And we’re off! Thanks to the Digital Humanities Advancement Grant we were awarded by the National Endowment for the Humanities, our work on the Data Lifeboat has started, in our Content Mobility program. We’ll be posting an update for you each month. 

hand-drawn sketch of a decentralization methodology, Feb 2nd, 2024

Excellent Lifeboat-related game and book brought in by Alex for our Kick-off

What’s a Data Lifeboat?

A quick recap for those not familiar with the concept, from our grant narrative:

A Data Lifeboat is an archival piece of Flickr, not all of the 50 billion images and their metadata. For example, a Lifeboat might contain all the photos tagged with “sunflower” or all the Recipes to Share group submissions. Whatever facet of the data you can think of, you could generate a Data Lifeboat for it. We envision an archival sliver richer than a mere folder of JPGs: one where you can navigate the content to explore and understand its networked context. Even better, an archival sliver that is updated if things change at flickr.com. Our goals with this project are to create several rough prototypes of the software, develop a reasonably detailed understanding of the main technical challenges, prepare a survey of critical ongoing legal issues, and establish a robust design direction for further product development.”

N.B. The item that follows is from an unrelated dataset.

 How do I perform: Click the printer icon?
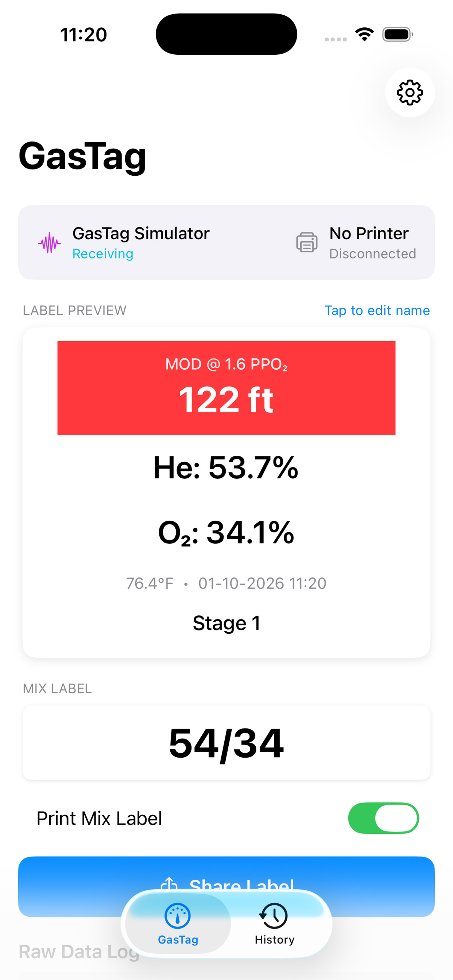click(x=307, y=242)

This idea was born from two challenges: 1) Flickr contains a multitude of shared histories, and is owned and controlled by a corporation which could decide to close the service, which—as we’ve seen in the past—can result in the destruction of cultural heritage, and 2) the Flickr archive is huge and, in its current form, impossible for any one archival institution to take on.

Flickr’s 50 billion or so photos reflect our diverse heritage, traditions, and history back to us in a unique way. The collection is also born digital, a massive advantage over conventional archives, because the photographers usually describe their pictures themselves as they publish. The pictures are also enriched by the network of social activity that surrounds them, which – again – is unique to the Flickrverse. Finally, this kind of volume is astonishing: Flickr and other platforms like it are orders of magnitude larger than our biggest cultural collections to date.

At the Foundation, we believe we must begin to treat this collection as we would our ‘traditional’ great libraries, archives, and collections. Time is of the essence: the commercial platforms that host these kinds of huge collections can (and do) disappear, effectively sinking our heritage along with them. Our hope is that a Data Lifeboat will carry Flickr images away from the possibility of a sinking ship unscathed. Our future plans include developing the idea of a “dock” in a “safe harbour” – somewhere specific for the Data Lifeboat to land and be preserved.

The scope of the grant

We’re using the NEH grant to create two identical prototype Data Lifeboats containing a selection of the Flickr Commons. This will (hopefully) be a richer archival format that allows for the exploration of content within its networked context, and one that can be updated when changes are introduced in Flickr.com. Importantly, we want to place these two Lifeboats in two different places, a proxy for our developing goal of “safe harbours” for them.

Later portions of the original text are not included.